#### ENTRIES SHOWN:
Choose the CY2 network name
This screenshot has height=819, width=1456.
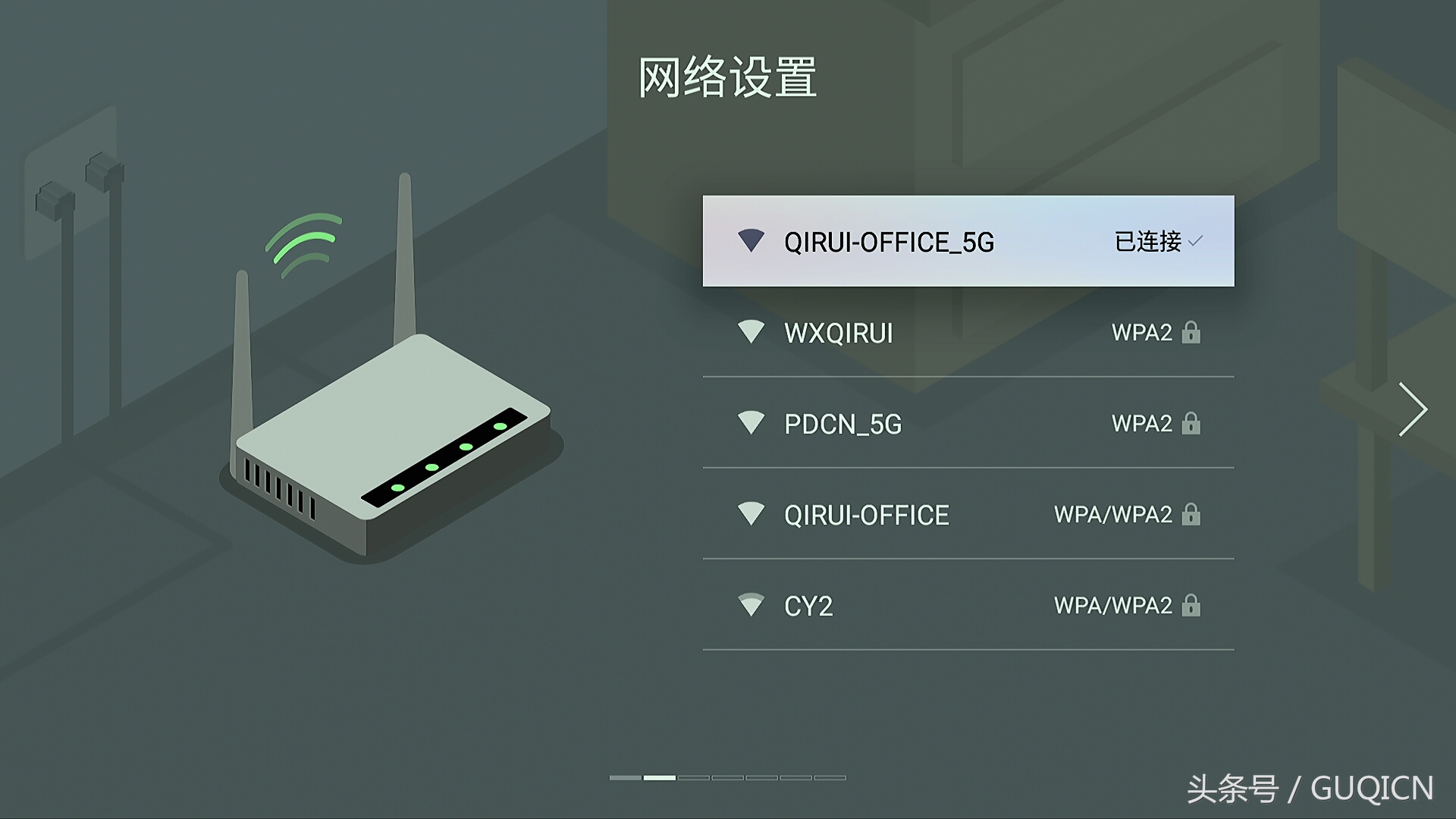coord(808,606)
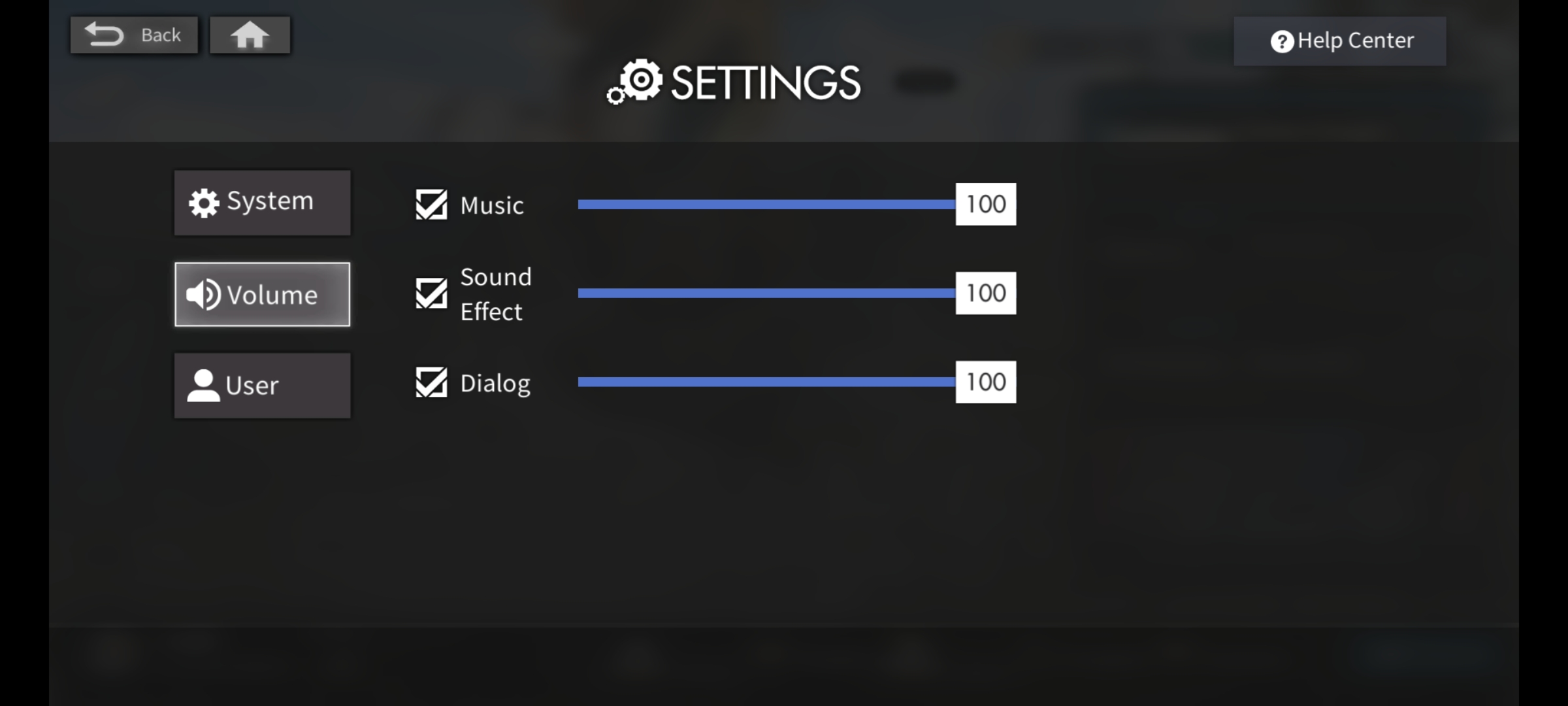The image size is (1568, 706).
Task: Click the Volume speaker icon
Action: [203, 295]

#### DESCRIPTION OF THE TASK:
Send back the data above verbatim, leaving out its pictures.

#### SOLVED PROBLEM:
Choose the CY2 network name
This screenshot has height=819, width=1456.
coord(808,606)
The image size is (1568, 706).
Task: Click the Volume speaker icon
Action: [203, 295]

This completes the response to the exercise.